Now, considering I’ve proudly identified as bi for a number of years and that my first involvements in the queer community were as a board (not bored!!) member, and eventually president of a community group for bisexuals, I’m finding my increasing self-identification as gay interesting.
Over time, as I’ve masculinised myself, or rather as I’ve allowed my inner masculinity to radiate, I’ve noticed that what turns me on the most is a masculine presentation. Yes, I know masculine and feminine are largely social and cultural constructions. But I am attracted to a kind of energy and presentation that is usually labelled as “masculine”. Far be it for me to actually describe what that is. It’s something that I perceive and feel and don’t quite have words for right now. So in that sense, I see myself as gay.
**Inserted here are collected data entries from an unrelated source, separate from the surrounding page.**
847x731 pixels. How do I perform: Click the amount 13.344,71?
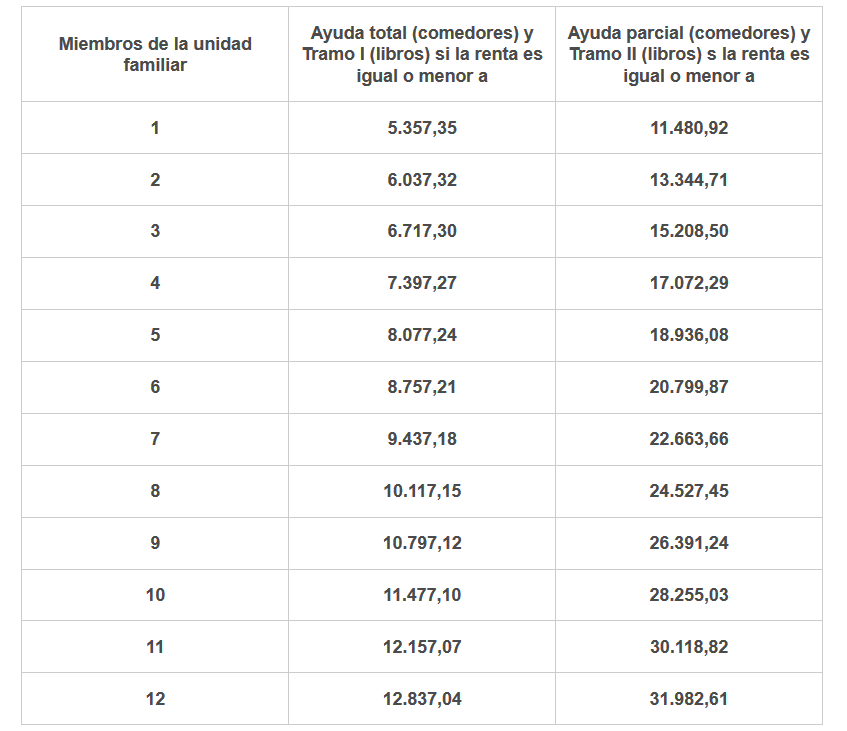pos(689,180)
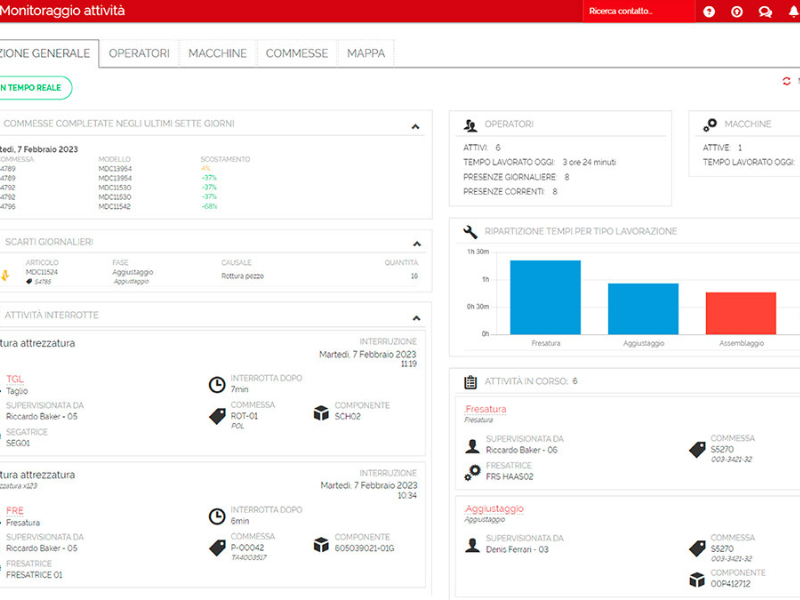The image size is (800, 600).
Task: Click the box icon beside componente SCH02
Action: [321, 412]
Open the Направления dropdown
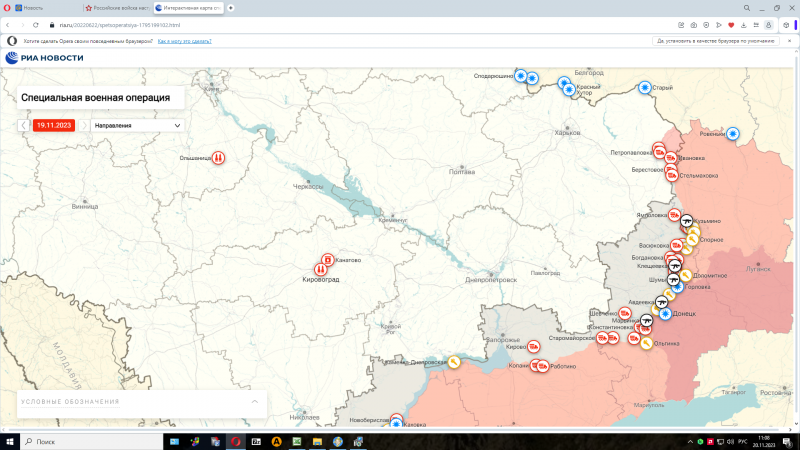 click(x=137, y=126)
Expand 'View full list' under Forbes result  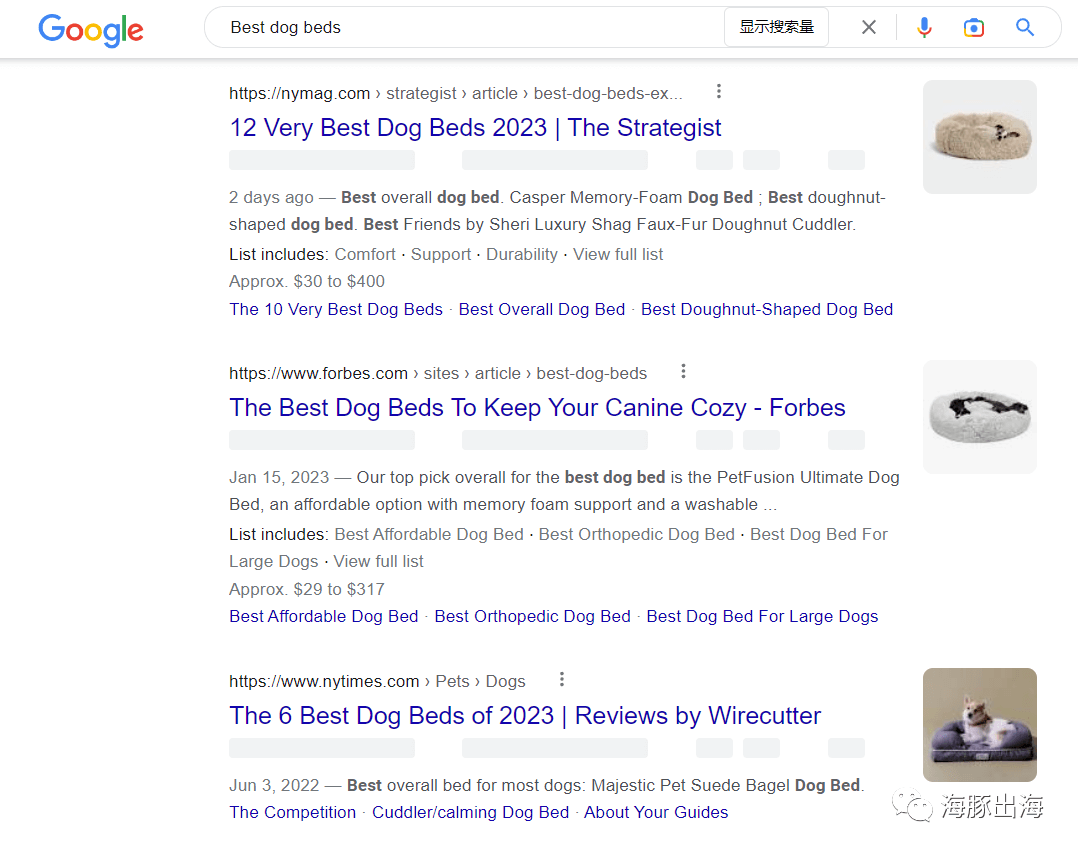pos(378,561)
However, it doesn’t matter to me what package that masculinity is in. I don’t care if it’s a butchy or tomboyish bio girl or transgirl or a masculine presenting transboy or bio boy. So in that sense I’m still bisexual or pansexual.
But it’s just fun to call myself gay for now. I reserve the right to change that in the future.
Disclaimer: I also reserve the right to be attracted to a feminine person. If I say I’m gay and that I tend to be attracted to people who project masculine energy, it doesn’t mean that I’m incapable of being attracted to someone who projects “feminine” energy. It depends on the person. I’m just observing a tendancy – nothing is set in stone. Who knows, I could fall madly in love with a pretty and feminine person someday.